Judgment of conviction for grand theft, affirmed.
John Joseph Fairchild appeals from his judgment of conviction for grand theft. Fairchild claims that the district court abused its discretion by denying his motion for a mistrial based on the amendment of the charging information in chambers and outside of his presence. For the reasons set forth below, we affirm.
FACTS AND PROCEDURE
Fairchild was charged with grand theft of an all-terrain vehicle (ATV). During jury selection, the parties agreed to exercise their peremptory challenges in chambers outside of the jury's presence. Through counsel, Fairchild waived his appearance during the exercise of the peremptory challenges. After the peremptory challenges were made, the district court discussed jury instructions with both counsel while still in chambers. This led to a discussion of the charging jury instruction, which contained language from a proposed amended information that the state had provided to Fairchild five months prior, but had failed to file with the district court. Specifically, the original information charged that Fairchild had stolen the ATV “with the intent to appropriate to himself property of another,” while the amended information charged that Fairchild had done so “with the intent to deprive another of property or to appropriate to himself certain property of another.” The state moved to amend the information pursuant to Idaho Criminal Rule 7(e).1 Fairchild's counsel objected, arguing that the amendment charged a different offense and was, therefore, impermissible under I.C.R. 7(e). However, Fairchild's counsel conceded that he had previously been provided with the amended information and could claim no surprise. The district court allowed the amendment, ruling that it did not charge a different or additional offense and that the amendment did not prejudice Fairchild's substantial rights. The case proceeded to trial and the jury found Fairchild guilty of grand theft. I.C. §§ 18–2403(1) and 18–2407(1)(b)(1).

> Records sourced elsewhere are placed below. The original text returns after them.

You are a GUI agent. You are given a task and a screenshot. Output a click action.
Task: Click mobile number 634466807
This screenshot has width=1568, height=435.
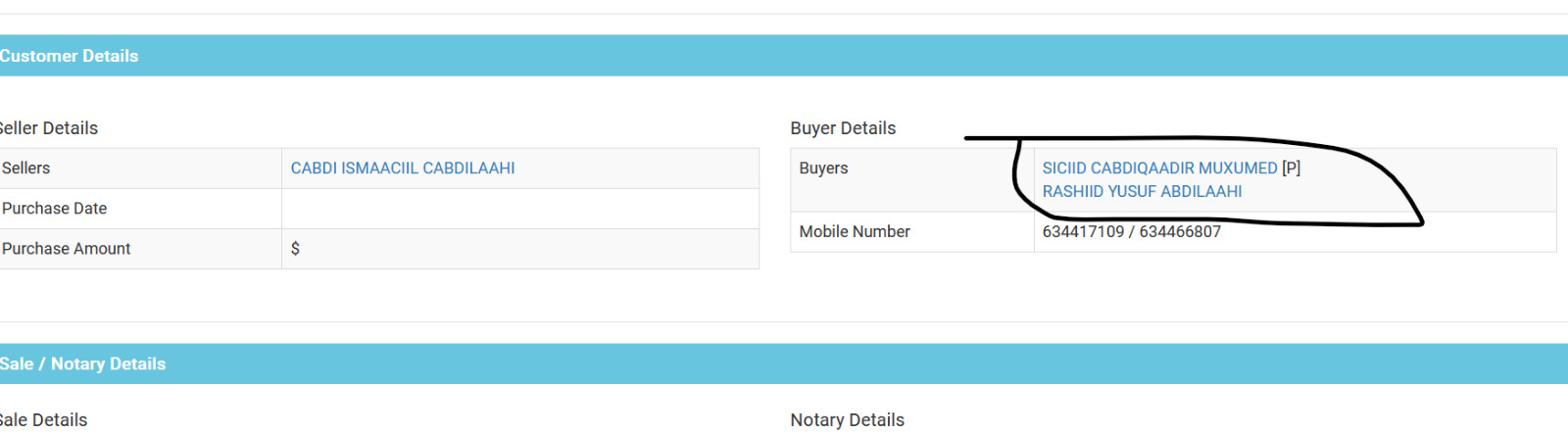1180,232
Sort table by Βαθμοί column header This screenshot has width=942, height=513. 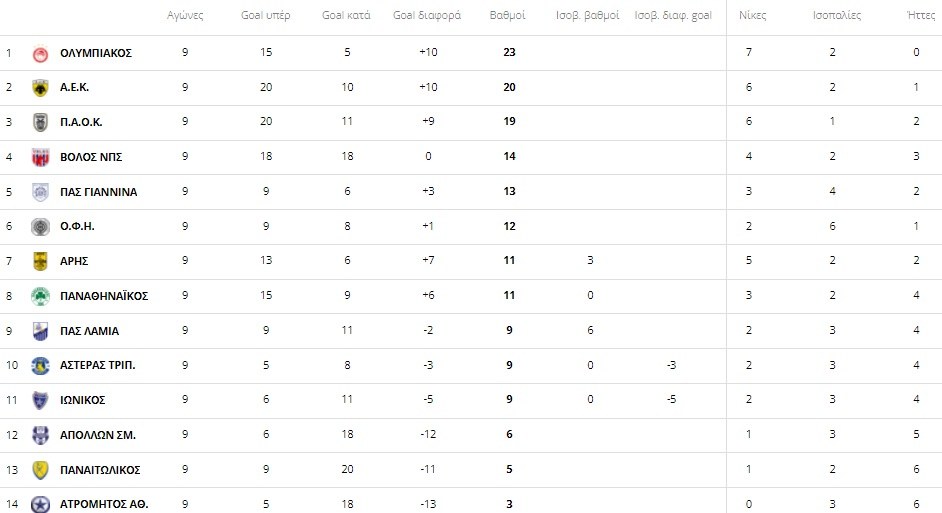tap(509, 16)
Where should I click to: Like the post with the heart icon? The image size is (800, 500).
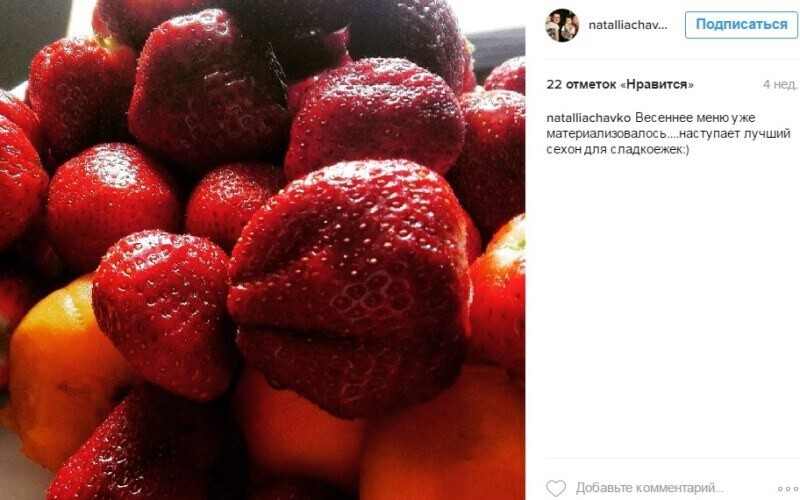(x=556, y=488)
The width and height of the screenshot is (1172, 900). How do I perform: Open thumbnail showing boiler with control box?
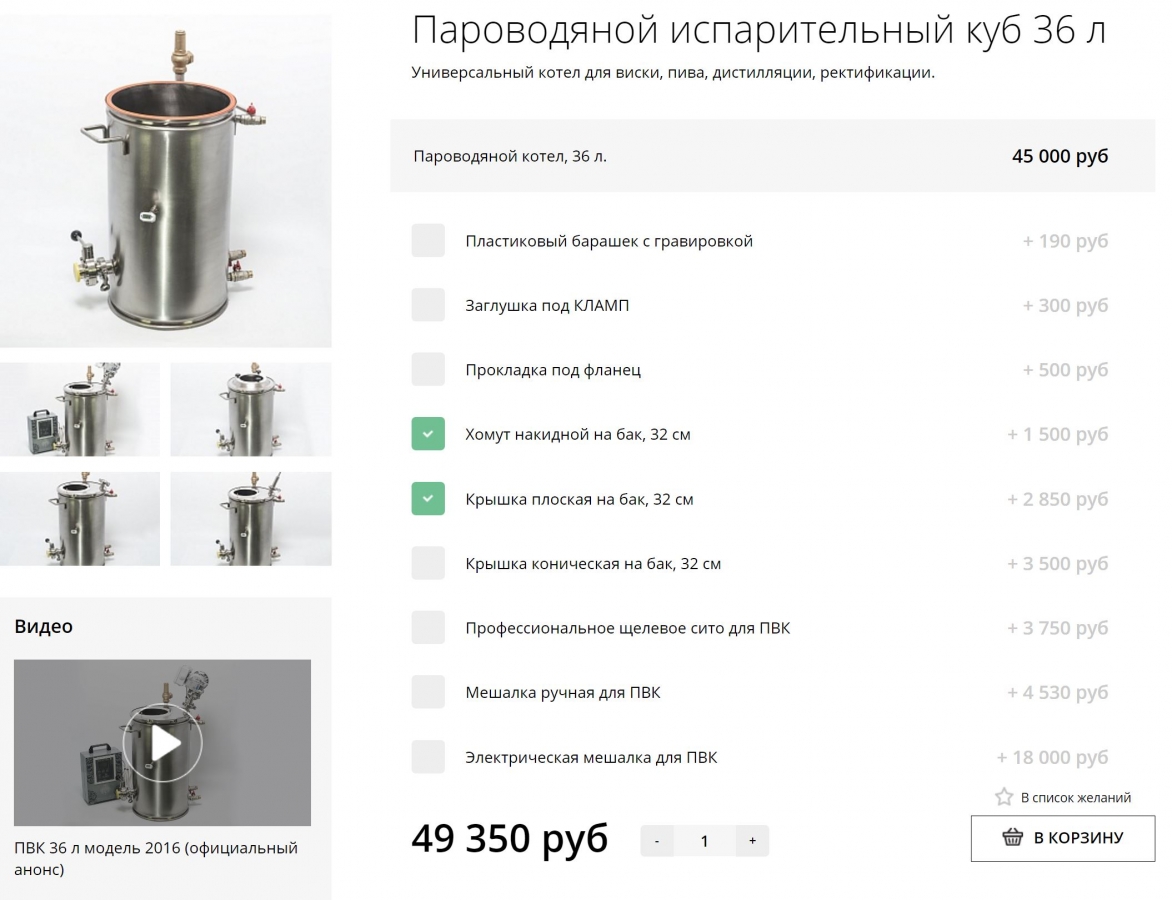tap(80, 410)
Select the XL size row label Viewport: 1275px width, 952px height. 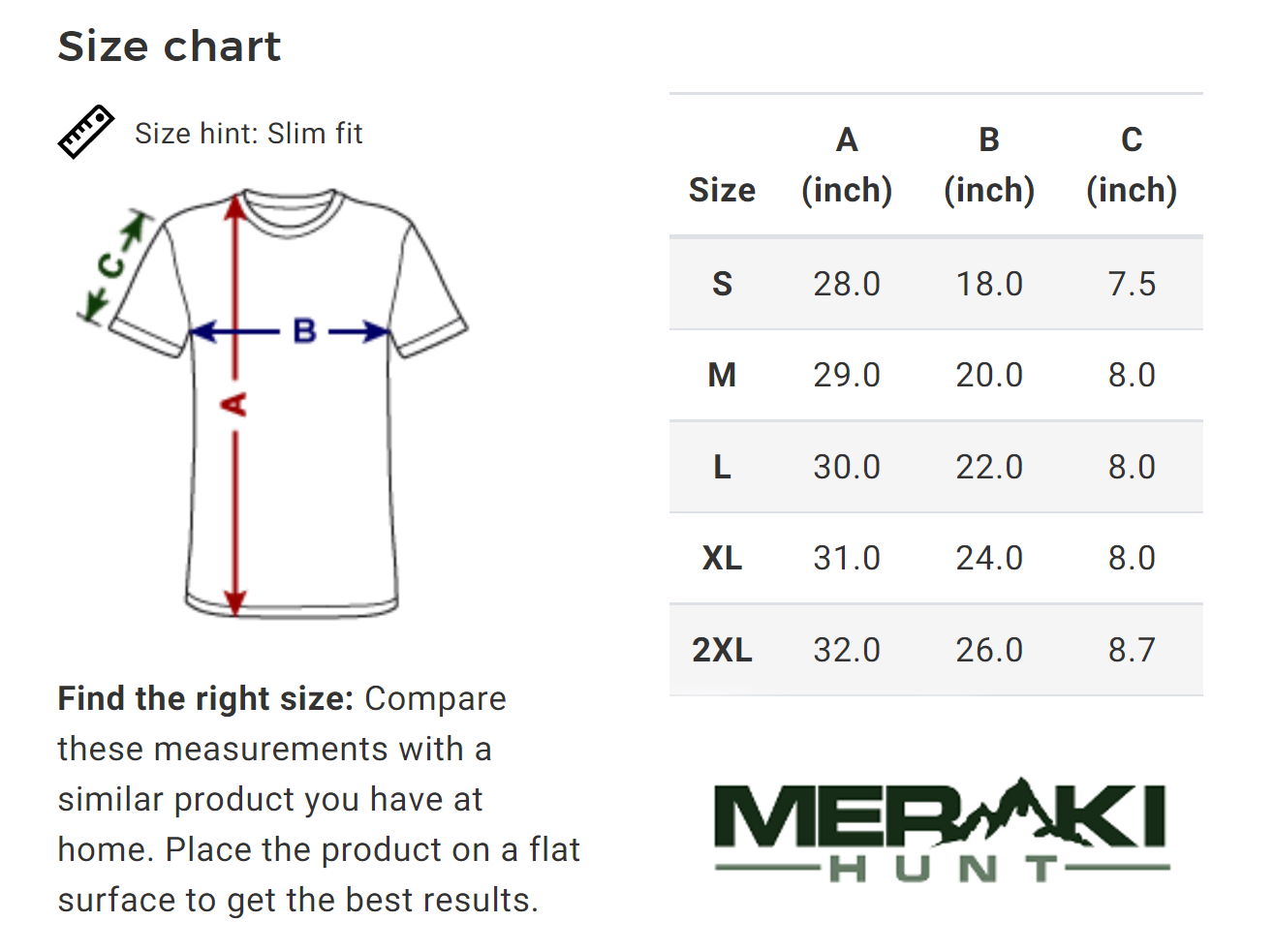pos(722,558)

Fairchild filed a motion for a new trial, contending that the district court's decision to allow the amendment of the information was improper and that allowing the information to be amended in chambers outside of Fairchild's presence violated his right to a public trial and to be present at trial. The district court denied Fairchild's motion after a hearing. Fairchild was sentenced to a unified term of eight years, with a minimum period of confinement of three years. Fairchild appeals.

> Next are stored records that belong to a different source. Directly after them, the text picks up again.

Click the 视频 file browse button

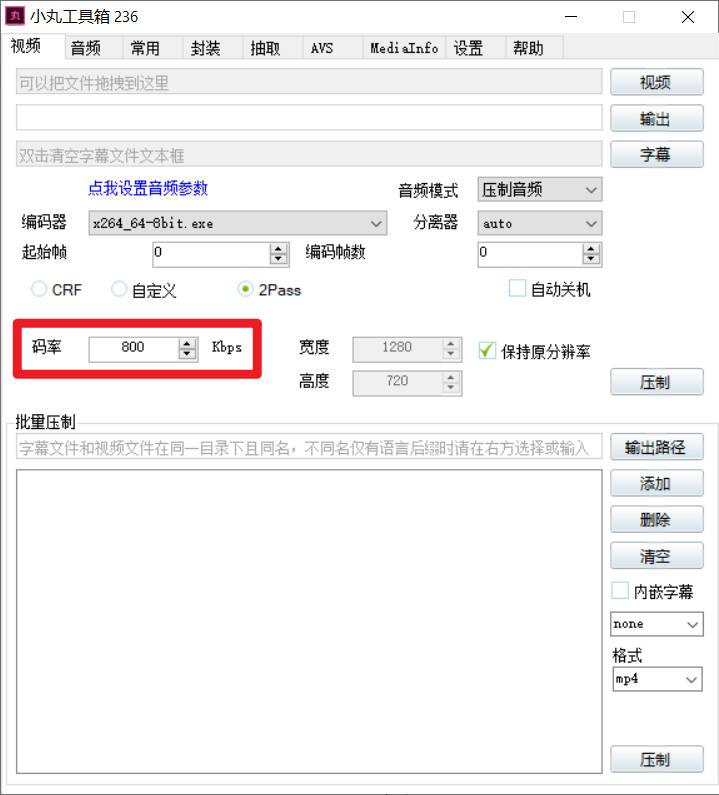[x=656, y=82]
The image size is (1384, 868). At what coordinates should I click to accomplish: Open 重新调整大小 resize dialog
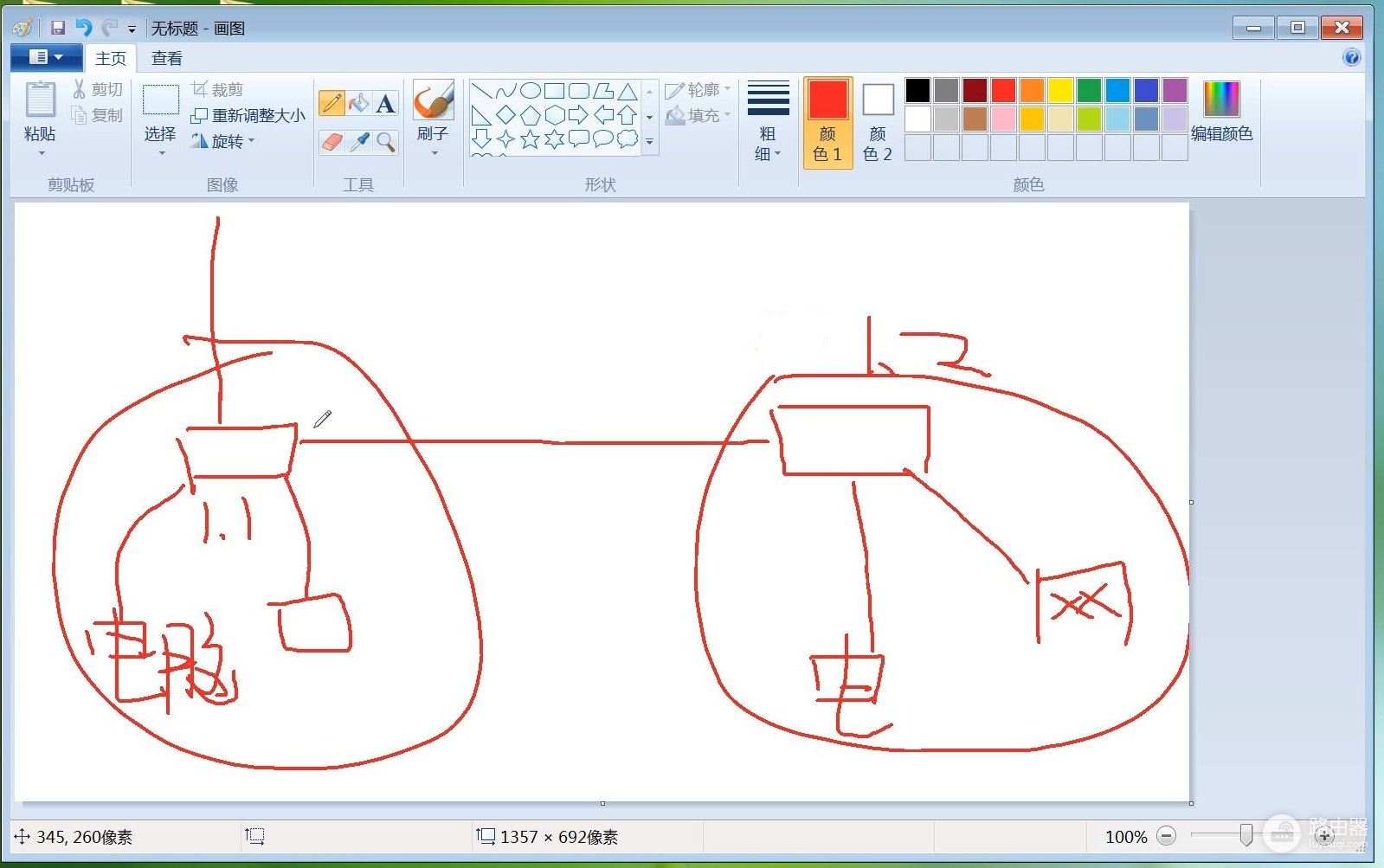pyautogui.click(x=248, y=115)
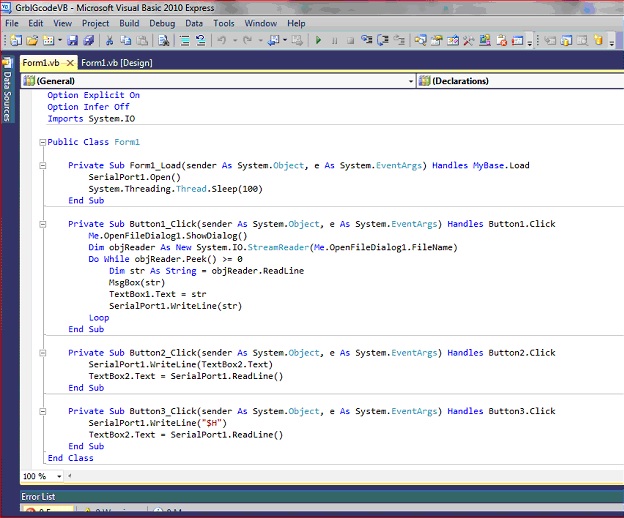The image size is (624, 518).
Task: Click the Cut scissors icon
Action: (110, 41)
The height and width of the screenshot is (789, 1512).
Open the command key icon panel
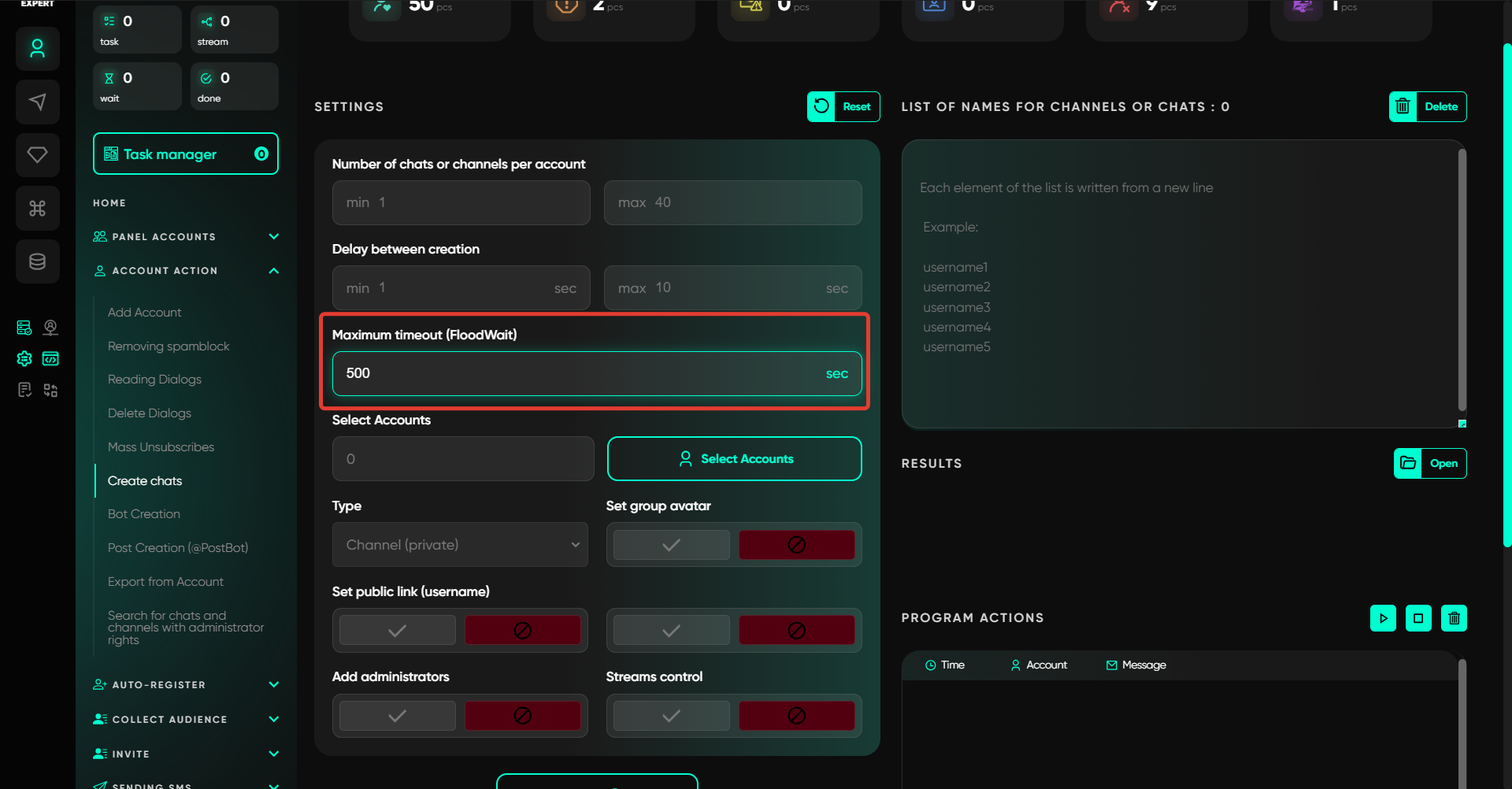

Fairchild contends that the district court erred in denying his motion for a new trial because the amendment to the information should not have been done in chambers and outside of his presence. A decision on a motion for new trial is reviewed under an abuse of discretion standard. State v. Egersdorf, 126 Idaho 684, 687, 889 P.2d 118, 121 (Ct.App.1995). When a trial court's discretionary decision is reviewed on appeal, the appellate court conducts a multi-tiered inquiry to determine: (1) whether the lower court correctly perceived the issue as one of discretion; (2) whether the lower court acted within the boundaries of such discretion and consistently with any legal standards applicable to the specific choices before it; and (3) whether the lower court reached its decision by an exercise of reason. State v. Hedger, 115 Idaho 598, 600, 768 P.2d 1331, 1333 (1989).

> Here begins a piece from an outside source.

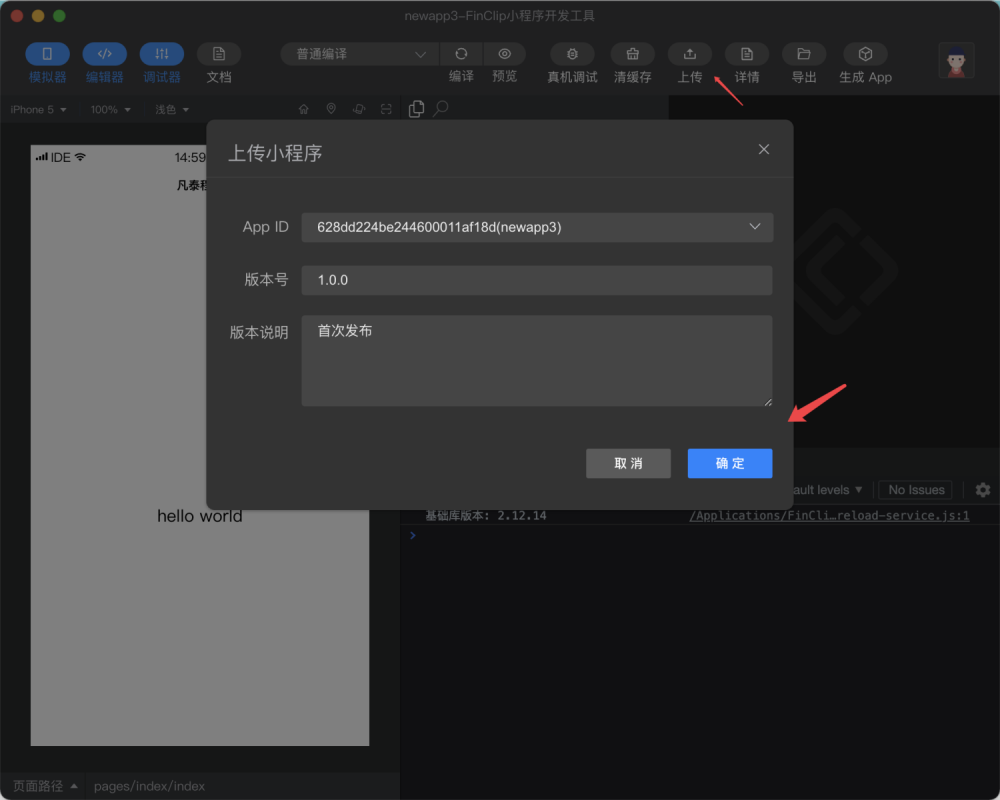This screenshot has height=800, width=1000.
Task: Toggle the 编辑器 editor panel
Action: 105,54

Idaho Code Section 19–2406 provides the only substantive bases upon which a new trial may be granted in a criminal case. State v. Gomez, 126 Idaho 83, 86, 878 P.2d 782, 785 (1994); State v. Lankford, 116 Idaho 860, 873, 781 P.2d 197, 210 (1989); State v. Carlson, 134 Idaho 389, 397, 3 P.3d 67, 75 (Ct.App.2000). Idaho Criminal Rule 34, which provides that the trial court may grant a new trial to the defendant “if required in the interest of justice,” is not grounds for a new trial, but instead sets forth the standard that a trial court must apply when it considers a motion for new trial. State v. Cantu, 129 Idaho 673, 675, 931 P.2d 1191, 1193 (1997); Carlson, 134 Idaho at 397, 3 P.3d at 75. Thus, a trial court does not abuse its discretion unless a new trial is granted for a reason not delineated in I.C. § 19–2406 or the decision to grant or deny a motion for a new trial is manifestly contrary to the interests of justice. Lankford, 116 Idaho at 873, 781 P.2d at 210; State v. Critchfield, 153 Idaho 680, 683, 290 P.3d 1272, 1275 (Ct.App.2012). Whether a trial court properly applied a statutory provision to the facts of a particular case is a question of law over which we exercise free review. State v. Horn, 124 Idaho 849, 850, 865 P.2d 176, 177 (Ct.App.1993).
Fairchild contends that he was deprived of his right to be present during his trial when the district court allowed the information to be amended in chambers and outside of his presence. Thus, he claims that the district court should have granted his motion for a new trial because, under I.C. § 19–2406(1), “the trial [was] had in [Fairchild's] absence.”
A defendant's right to be personally present at his or her trial for a felony or serious offense is embodied in the Due Process Clauses of both the Fifth and Fourteenth Amendments and the Confrontation Clause of the Sixth Amendment. United States v. Gagnon, 470 U.S. 522, 526 (1985). This right is also enshrined in Article I, Sections 7 (right to trial by jury) and 13 (right to a speedy and public trial) of the Idaho Constitution. The legislature codified this protection as I.C. § 19–1903, which provides that, “if the indictment is for a felony, the defendant must be personally present at the trial.” Finally, I.C.R. 43(a) further assures this right, providing:
The defendant shall be present at the arraignment, at the time of the plea, at every stage of the trial including the impaneling of the jury and the return of the verdict, and at the imposition of sentence, except as otherwise provided by this rule.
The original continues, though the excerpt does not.